The European Parliament has approved the trade agreement concluded by the European Union (EU) with the United Kingdom, putting an end to the Brexit dossier, according to the result of a vote officially announced on Wednesday April 28.

At the end of the ballot, organized on Tuesday evening, 660 deputies approved the text, 5 opposed it and 32 abstained, out of 697 voters.

British Prime Minister Boris Johnson hailed the vote on Wednesday as "the last stage of a long journey".

This agreement "brings stability to our new relationship with the EU as vital trading partners, close allies and sovereign equals," he said in a statement.

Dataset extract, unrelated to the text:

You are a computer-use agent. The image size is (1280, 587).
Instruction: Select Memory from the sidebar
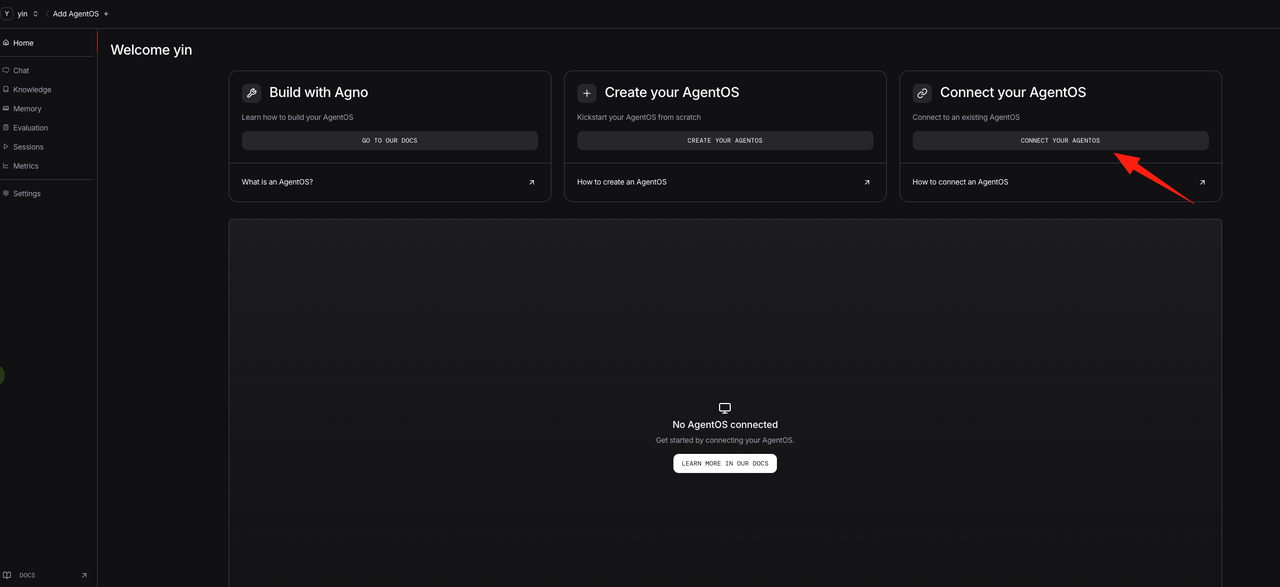[27, 109]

The outcome of this election, against a background of persistent tensions between London and Brussels, was not in doubt, the President of the European Parliament, David Sassoli, having himself welcomed in the evening a vote on "the most ambitious agreement never concluded by the EU with a third country ". 

This treaty "can be the basis on which we are building a new forward-looking EU-UK relationship", he added.

Confidence crisis

The green light from MEPs on this agreement concluded in extremis on December 24th had become urgent: the provisional application of the text, effective since the beginning of the year, ends on Friday.

And the UK rules out any extensions.

Relations between London and Brussels have already been deeply affected by the British decision to leave the single market - official since January 31, 2020, but effective only since the start of the year.

On the trade front, European exports to the UK fell 20.2%, while UK imports into the EU fell 47% in the first two months of 2021, according to Eurostat.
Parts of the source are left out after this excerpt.